Plus généralement, la formule du fantasme originaire éclaire l’idée d’une présence de l’origine, dont une nouvelle définition de l’événement romanesque découle – chez Nathalie Sarraute et Samuel Beckett, chez Virginia Woolf et Hermann Broch, chez Robert Musil et James Joyce 2134 . Chez tous ces auteurs en effet, l’origine n’est pas qu’un passé enfoui, elle est une présence actuelle, qui se manifeste dans tous ces « instants où l’on échappe à la vie inessentielle ». Comme dans les distinctions de Simon entre représentation et présentation, on ne fait pas que retrouver l’événement originaire, on le trouve, on l’invente dans et par l’écriture.

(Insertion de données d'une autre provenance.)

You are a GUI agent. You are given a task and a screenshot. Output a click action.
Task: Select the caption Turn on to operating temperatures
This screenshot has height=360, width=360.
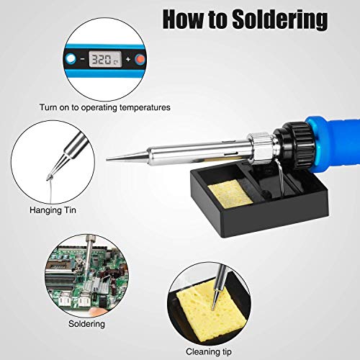pos(104,107)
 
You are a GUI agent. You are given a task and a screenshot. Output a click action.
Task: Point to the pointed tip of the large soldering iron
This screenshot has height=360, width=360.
pos(109,160)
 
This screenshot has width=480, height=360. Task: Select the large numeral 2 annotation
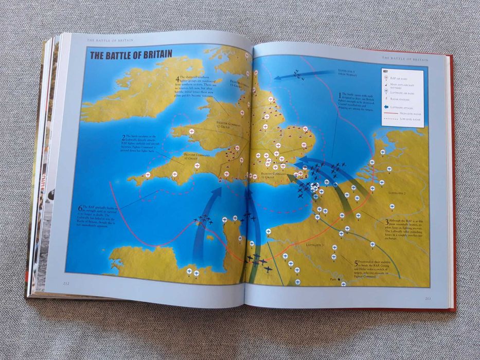123,138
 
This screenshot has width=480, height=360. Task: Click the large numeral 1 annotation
339,96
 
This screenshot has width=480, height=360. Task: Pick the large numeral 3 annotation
387,222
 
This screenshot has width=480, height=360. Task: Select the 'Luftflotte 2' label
397,194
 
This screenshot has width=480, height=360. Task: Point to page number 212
66,282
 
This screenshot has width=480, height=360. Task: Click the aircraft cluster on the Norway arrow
298,75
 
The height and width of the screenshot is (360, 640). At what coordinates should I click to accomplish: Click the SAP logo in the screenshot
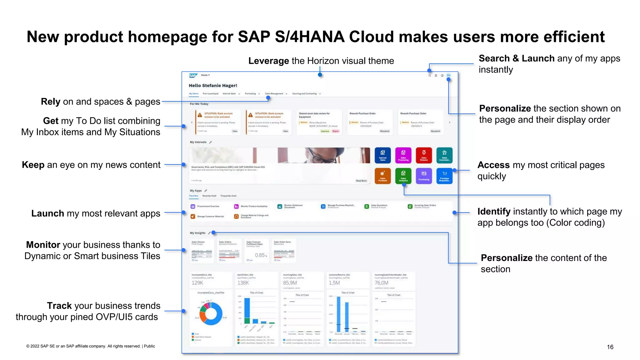tap(193, 75)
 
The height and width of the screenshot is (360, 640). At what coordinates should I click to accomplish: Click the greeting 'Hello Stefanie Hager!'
tap(213, 85)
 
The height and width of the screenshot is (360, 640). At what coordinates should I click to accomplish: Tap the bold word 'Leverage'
tap(268, 61)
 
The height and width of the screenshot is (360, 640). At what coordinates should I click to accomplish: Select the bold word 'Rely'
tap(51, 102)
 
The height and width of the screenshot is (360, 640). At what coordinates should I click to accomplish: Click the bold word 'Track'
tap(59, 306)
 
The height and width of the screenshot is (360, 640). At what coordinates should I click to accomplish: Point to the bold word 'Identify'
tap(494, 212)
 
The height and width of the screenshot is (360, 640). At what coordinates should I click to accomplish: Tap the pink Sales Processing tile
tap(403, 155)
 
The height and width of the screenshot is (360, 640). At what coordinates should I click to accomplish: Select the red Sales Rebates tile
tap(424, 155)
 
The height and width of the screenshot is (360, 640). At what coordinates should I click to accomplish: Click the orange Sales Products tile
tap(382, 176)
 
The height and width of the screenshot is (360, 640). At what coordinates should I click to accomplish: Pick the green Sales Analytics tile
tap(403, 176)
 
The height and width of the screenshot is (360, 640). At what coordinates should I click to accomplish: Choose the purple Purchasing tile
tap(424, 176)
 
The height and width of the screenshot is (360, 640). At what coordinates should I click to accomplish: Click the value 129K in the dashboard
tap(197, 283)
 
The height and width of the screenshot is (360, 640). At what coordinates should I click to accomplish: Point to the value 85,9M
tap(290, 283)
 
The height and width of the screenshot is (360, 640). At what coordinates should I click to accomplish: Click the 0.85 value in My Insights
tap(260, 255)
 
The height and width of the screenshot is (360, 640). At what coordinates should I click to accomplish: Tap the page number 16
tap(610, 347)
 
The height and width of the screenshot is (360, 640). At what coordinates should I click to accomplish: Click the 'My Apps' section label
tap(196, 191)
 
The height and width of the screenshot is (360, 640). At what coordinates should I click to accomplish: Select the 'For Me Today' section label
tap(199, 104)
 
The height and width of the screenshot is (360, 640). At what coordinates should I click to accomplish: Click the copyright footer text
tap(91, 346)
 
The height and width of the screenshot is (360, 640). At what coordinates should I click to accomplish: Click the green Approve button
tap(325, 131)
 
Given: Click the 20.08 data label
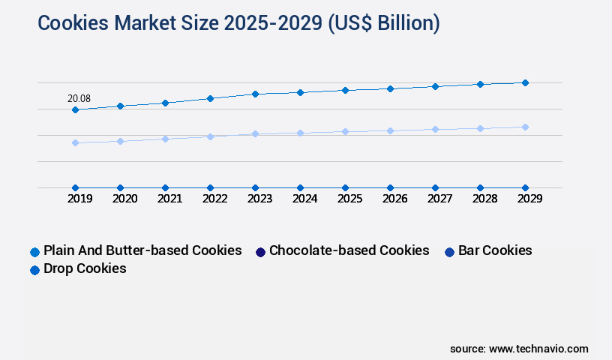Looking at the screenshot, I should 79,98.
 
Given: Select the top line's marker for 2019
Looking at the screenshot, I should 75,110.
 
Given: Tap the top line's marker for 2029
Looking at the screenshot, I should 525,82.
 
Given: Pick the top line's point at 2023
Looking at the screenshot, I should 255,94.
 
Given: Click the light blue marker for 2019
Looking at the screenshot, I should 75,142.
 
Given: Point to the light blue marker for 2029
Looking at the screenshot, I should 525,127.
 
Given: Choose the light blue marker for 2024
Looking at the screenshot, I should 300,133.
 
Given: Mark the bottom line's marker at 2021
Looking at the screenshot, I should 165,188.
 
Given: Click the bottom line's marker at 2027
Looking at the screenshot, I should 435,188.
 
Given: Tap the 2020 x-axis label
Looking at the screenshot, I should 124,199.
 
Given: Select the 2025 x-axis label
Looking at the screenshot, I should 350,199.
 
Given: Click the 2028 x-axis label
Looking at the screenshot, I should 484,199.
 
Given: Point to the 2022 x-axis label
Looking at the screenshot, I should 214,199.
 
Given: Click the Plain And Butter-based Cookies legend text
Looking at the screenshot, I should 142,250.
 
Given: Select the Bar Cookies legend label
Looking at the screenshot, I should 495,250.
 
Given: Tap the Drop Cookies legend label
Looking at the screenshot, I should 85,268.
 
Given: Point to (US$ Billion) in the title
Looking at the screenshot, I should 383,23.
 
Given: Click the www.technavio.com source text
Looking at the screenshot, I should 538,349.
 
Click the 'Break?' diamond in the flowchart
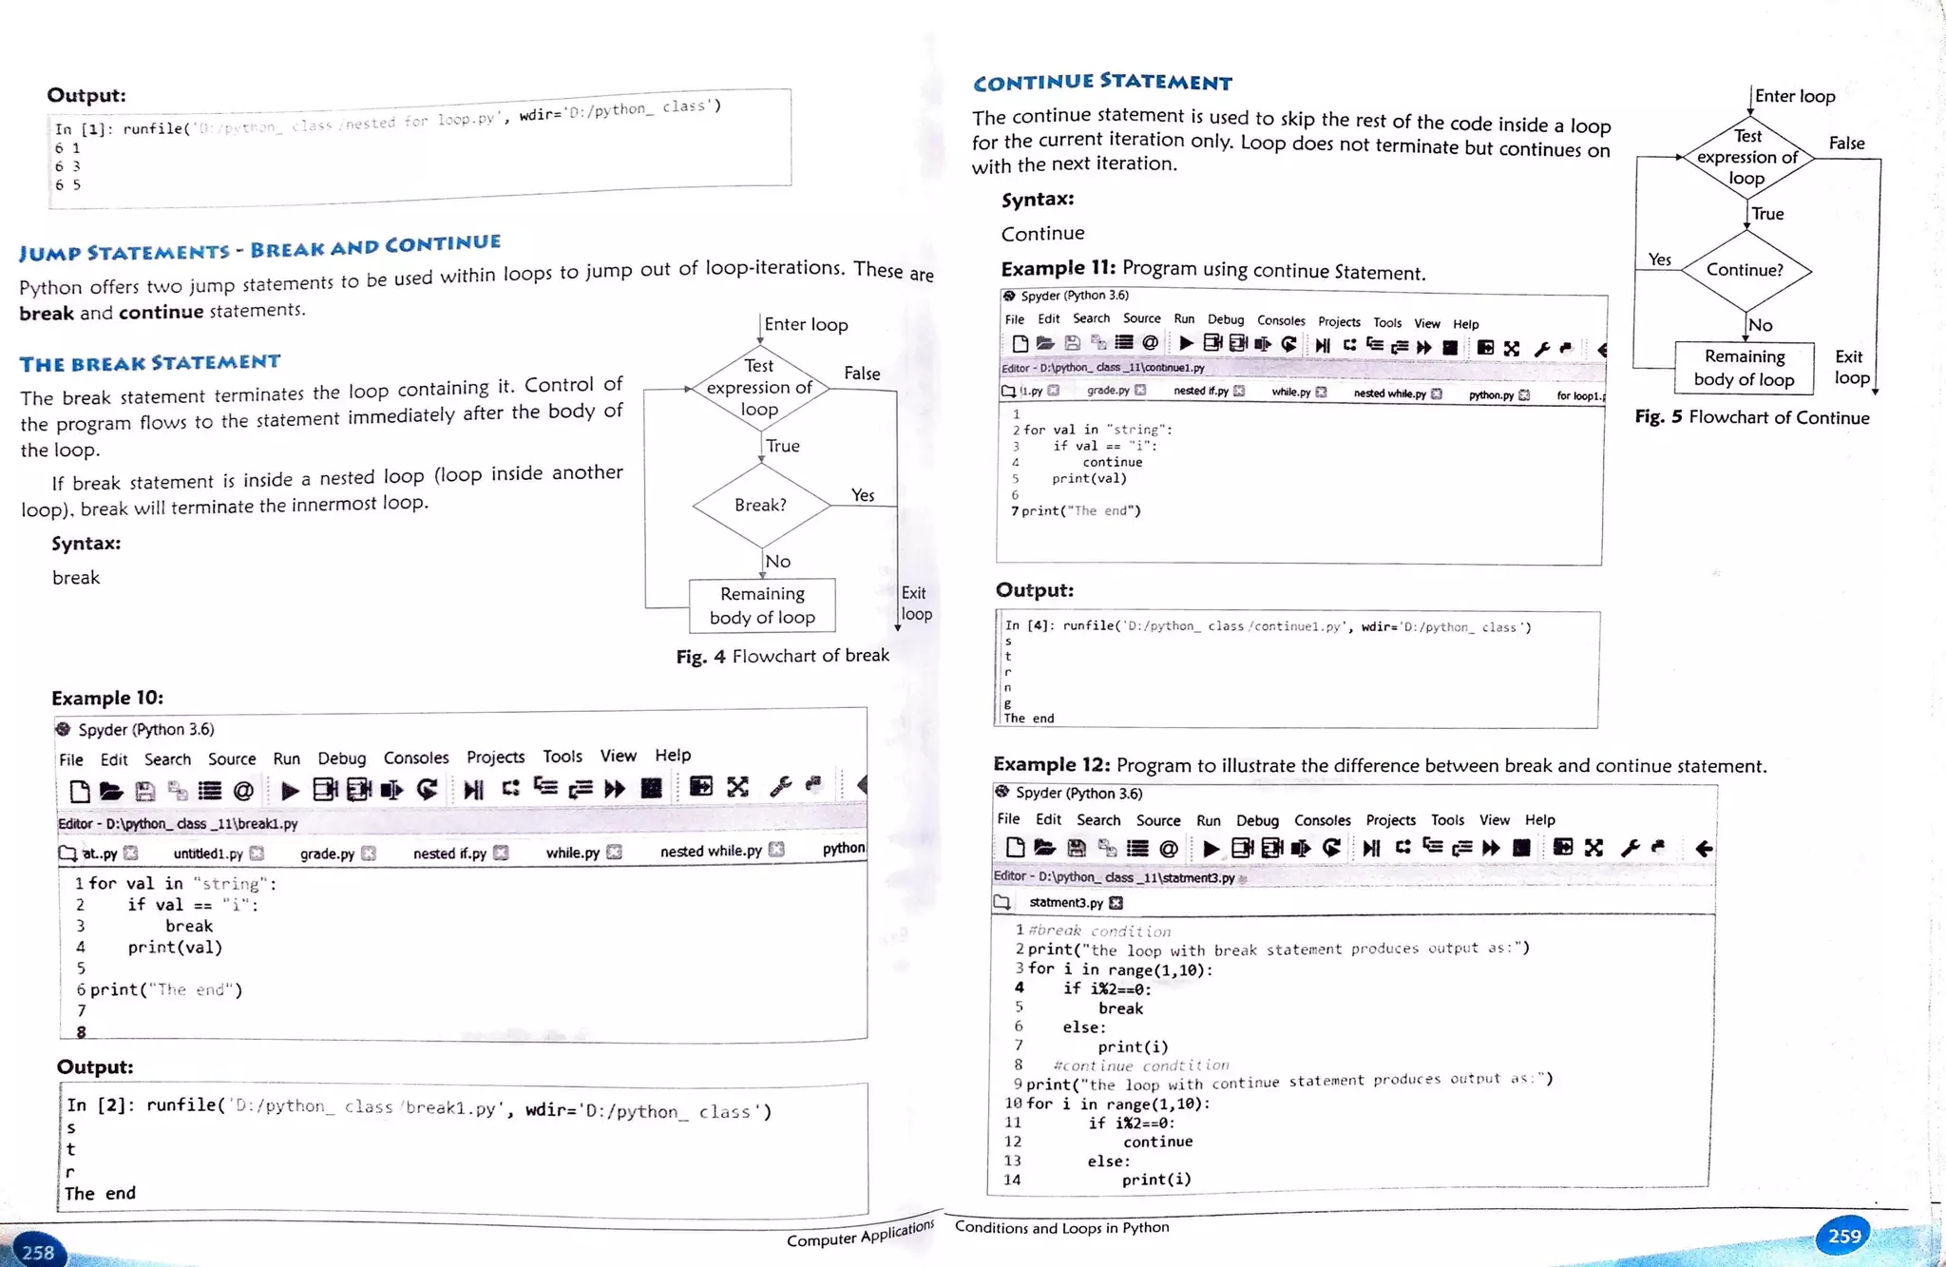[x=761, y=505]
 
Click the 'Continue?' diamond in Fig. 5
[x=1746, y=270]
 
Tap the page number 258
[x=38, y=1252]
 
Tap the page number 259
[x=1844, y=1236]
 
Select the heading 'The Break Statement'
[x=150, y=363]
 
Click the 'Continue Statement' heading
[x=1102, y=83]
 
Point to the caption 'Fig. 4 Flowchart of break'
[x=782, y=656]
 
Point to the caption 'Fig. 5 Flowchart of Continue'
[x=1751, y=417]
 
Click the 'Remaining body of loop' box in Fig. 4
[x=762, y=605]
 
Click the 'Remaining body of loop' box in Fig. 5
[x=1744, y=368]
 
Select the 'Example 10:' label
[x=107, y=698]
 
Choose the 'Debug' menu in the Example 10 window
[x=342, y=758]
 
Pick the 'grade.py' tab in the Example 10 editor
[x=327, y=854]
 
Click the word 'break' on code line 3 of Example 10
[x=189, y=926]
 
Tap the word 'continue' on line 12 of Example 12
[x=1157, y=1142]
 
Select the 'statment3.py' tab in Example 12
[x=1066, y=902]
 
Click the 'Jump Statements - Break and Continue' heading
[x=259, y=248]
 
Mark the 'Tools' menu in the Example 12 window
[x=1447, y=820]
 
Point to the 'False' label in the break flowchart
[x=862, y=374]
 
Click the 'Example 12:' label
[x=1051, y=764]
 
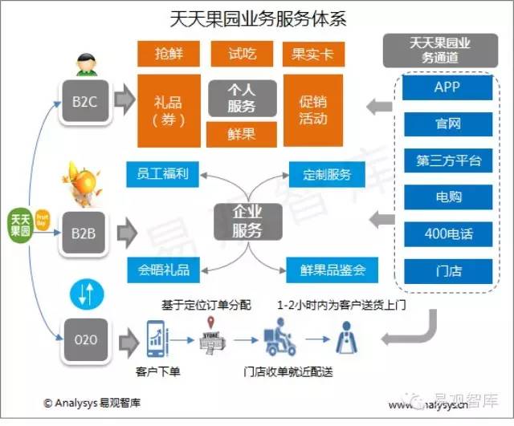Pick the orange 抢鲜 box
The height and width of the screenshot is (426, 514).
[x=169, y=55]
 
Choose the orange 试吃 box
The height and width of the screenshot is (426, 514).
[x=242, y=55]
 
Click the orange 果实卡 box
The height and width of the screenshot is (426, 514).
[x=313, y=55]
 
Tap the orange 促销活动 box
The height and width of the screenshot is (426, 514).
[x=313, y=111]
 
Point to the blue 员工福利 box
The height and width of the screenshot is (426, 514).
[x=163, y=174]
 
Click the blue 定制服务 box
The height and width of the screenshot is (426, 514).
[x=327, y=174]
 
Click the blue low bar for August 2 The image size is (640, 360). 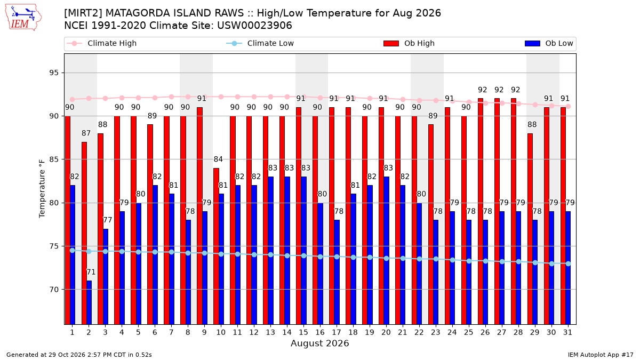click(89, 302)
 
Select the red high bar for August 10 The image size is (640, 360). click(217, 246)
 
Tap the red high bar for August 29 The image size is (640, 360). click(530, 229)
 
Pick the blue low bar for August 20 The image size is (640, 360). click(386, 251)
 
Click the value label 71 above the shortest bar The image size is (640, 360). click(91, 272)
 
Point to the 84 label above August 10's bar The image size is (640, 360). click(218, 159)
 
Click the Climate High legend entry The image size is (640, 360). click(101, 43)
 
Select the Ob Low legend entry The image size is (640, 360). click(549, 43)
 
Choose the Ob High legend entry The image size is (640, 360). click(409, 43)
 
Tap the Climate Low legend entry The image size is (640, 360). click(260, 43)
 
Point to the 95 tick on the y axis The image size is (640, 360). click(54, 73)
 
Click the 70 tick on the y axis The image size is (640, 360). click(54, 290)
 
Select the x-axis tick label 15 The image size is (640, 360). click(303, 332)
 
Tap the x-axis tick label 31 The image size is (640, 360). click(567, 332)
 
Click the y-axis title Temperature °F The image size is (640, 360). click(42, 189)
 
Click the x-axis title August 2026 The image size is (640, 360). click(319, 343)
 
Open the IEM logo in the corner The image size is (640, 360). click(23, 18)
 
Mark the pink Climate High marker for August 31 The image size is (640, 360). click(569, 106)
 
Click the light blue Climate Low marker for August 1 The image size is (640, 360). click(73, 250)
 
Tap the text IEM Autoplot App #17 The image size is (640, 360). click(601, 355)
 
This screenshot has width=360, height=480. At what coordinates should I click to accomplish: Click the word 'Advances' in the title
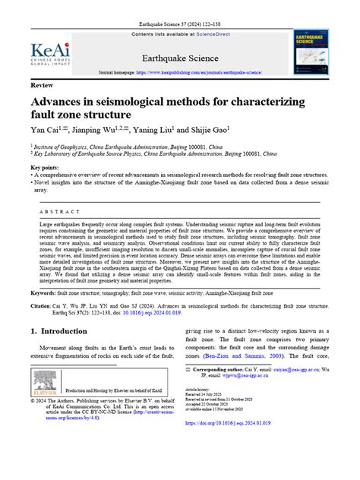tap(62, 103)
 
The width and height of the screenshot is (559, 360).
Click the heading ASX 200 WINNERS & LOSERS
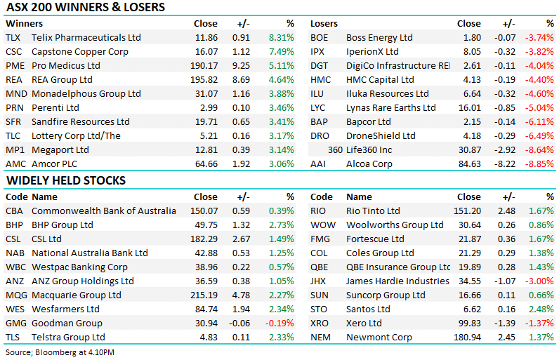coord(86,8)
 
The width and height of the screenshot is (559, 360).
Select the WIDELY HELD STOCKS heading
coord(66,180)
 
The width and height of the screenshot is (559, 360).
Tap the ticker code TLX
coord(13,37)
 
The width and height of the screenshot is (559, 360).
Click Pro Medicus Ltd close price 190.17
coord(204,65)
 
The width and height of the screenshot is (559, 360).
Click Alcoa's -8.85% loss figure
coord(540,164)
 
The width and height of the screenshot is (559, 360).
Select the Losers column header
coord(324,23)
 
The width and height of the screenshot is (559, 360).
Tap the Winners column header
coord(22,23)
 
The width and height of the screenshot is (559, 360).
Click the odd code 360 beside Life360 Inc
coord(335,149)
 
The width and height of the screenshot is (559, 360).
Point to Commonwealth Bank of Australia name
coord(104,211)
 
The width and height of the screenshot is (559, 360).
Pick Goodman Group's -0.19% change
coord(281,323)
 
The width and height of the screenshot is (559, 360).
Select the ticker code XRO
coord(320,323)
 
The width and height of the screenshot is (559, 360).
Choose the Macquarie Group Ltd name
coord(77,295)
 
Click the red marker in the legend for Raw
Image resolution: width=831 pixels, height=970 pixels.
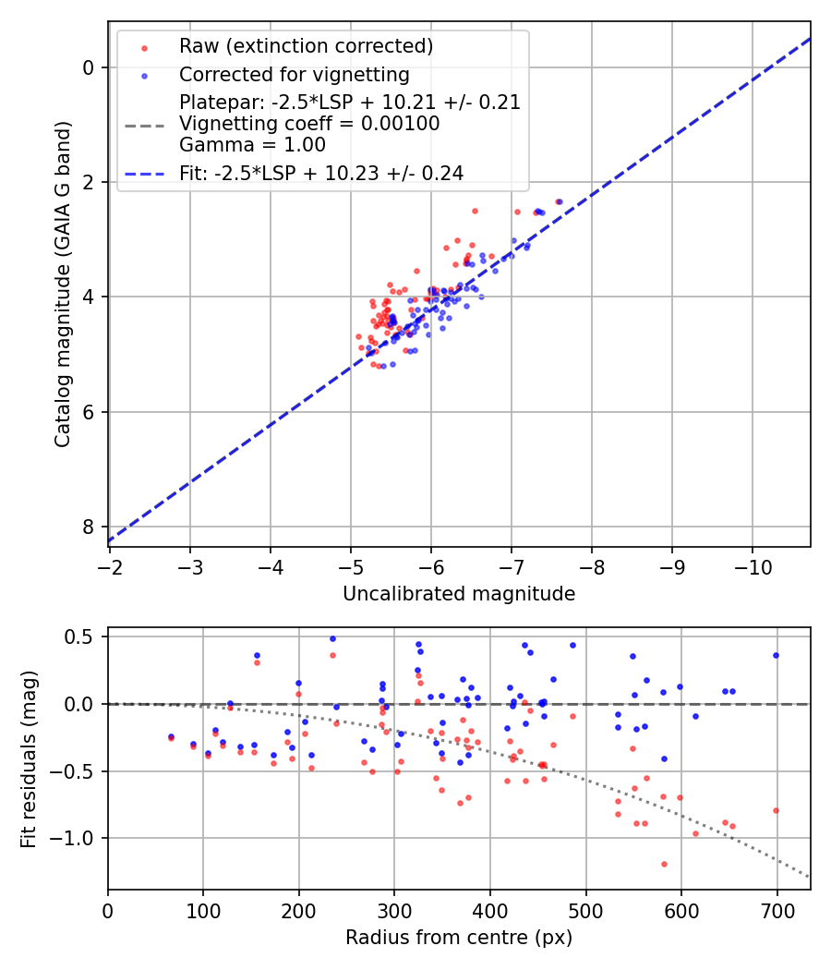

L’événement des camps, enfin, est assurément « originaire » en ce sens. Et les Kertesz, les Chalamov, les Tisma, les Semprun, les Borowski, les Pahor, n’ont-ils pas su exprimer l’« intempestivité », l’ « inactualité » fondamentale de ce qu’ils ont vécu, au sens de Nietzsche ? La meilleure manière de dire une telle expérience, et peut-être la seule qui en soit digne, n’est pas seulement de raconter l’histoire d’un passé qui fut invivable, mais de le relier à un présent qui, si chargé, souvent l’est aussi, même si c’est bien sûr dans une moindre mesure.

Notes
2129.

Voir le Vocabulaire de la Psychanalyse, Paris, PUF, 1978 (articles « fantasme originaire » et « scène originaire ». Je souligne). « Comme les mythes collectifs, ces thèmes prétendent apporter une représentation et une "solution" à ce qui pour l’enfant s’offre comme une énigme majeure ; ils dramatisent comme moment d’émergence, comme origine d’une histoire, ce qui apparaît au sujet comme une réalité, d’une nature telle qu’elle exige une explication, une "théorie". Dans la "scène originaire", c’est l’origine du sujet qui se voit figurée ; dans les fantasmes de séduction, c’est l’origine, le surgissement de la sexualité ; dans les fantasmes de castration, c’est l’origine de la différence des sexes ».

2130.

Les deux concepts de commencement (dont le sens serait forcément « non mythique », puisqu’il est repérable dans le temps) et d’origine (qui nous « transporte dans un lointain reculé […], brumeux, exsangue », figeant les choses dans un « modèle intemporel »), et dont Foucault nous avait montrés la différenciation, paraissent pourtant se rejoindre dans la pensée de Freud (voir Pierre CAUSSAT, L’événement, Desclée de Brouwer, 1992, pp. 33-34).

2131.

Il est « objet inaccessible de recherche et de reconstitution », écrit Pierre GIBERT (Bible, mythes et récits de commencement, Seuil, 1986, p. 46). Les pp. 43-48 sont une discussion autour des mêmes articles du Vocabulaire de la Psychanalyse.

2132.

Le Temps Retrouvé, III, Op. Cit., p. 898 et 1031.

2133.

Selon Gibert il conviendrait de distinguer « le commencement absolu » (de la Terre, de l’univers, de l’humanité…), toujours « déduit » car par définition sans témoins, et le « commencement relatif, décidé (ou désigné) », qui, lui, « est pris dans le cours du temps » et qui est le lieu de l’histoire (commencement d’une nation, d’un clan). Celui de chaque individu serait alors « commencement relativement absolu »( Bible, mythes et récits de commencement, Op. Cit. p. 49).

2134.

Il convient peut-être d’apporter ici une dernière précision. Il ne s’agit pas d’opposer ce qui serait le fond (l’inconscient et le refoulé) et la surface (le conscient), tel n’est pas le fonctionnement de la topique freudienne. L’origine n’est pas un fond, et le présent n’est pas la surface, qu’il s’agirait de percer pour retrouver ce fond. Marie CARIOU est fondée à écrire : « Du "manifeste" et du "latent", lequel est fond ? Lequel surface ? Le moi est tout à la fois[…] surface et projection d’une surface. Le manifeste est du latent manifesté ; […] Le latent n’est pas autre chose qu’un manifeste analysé, c’est-à-dire déchiffré dans ses mécanismes. La seule différence est donc dans la lecture. La profondeur = une surface lue » (Freud et le Désir, PUF, coll. « Sup », 1973, p. 7).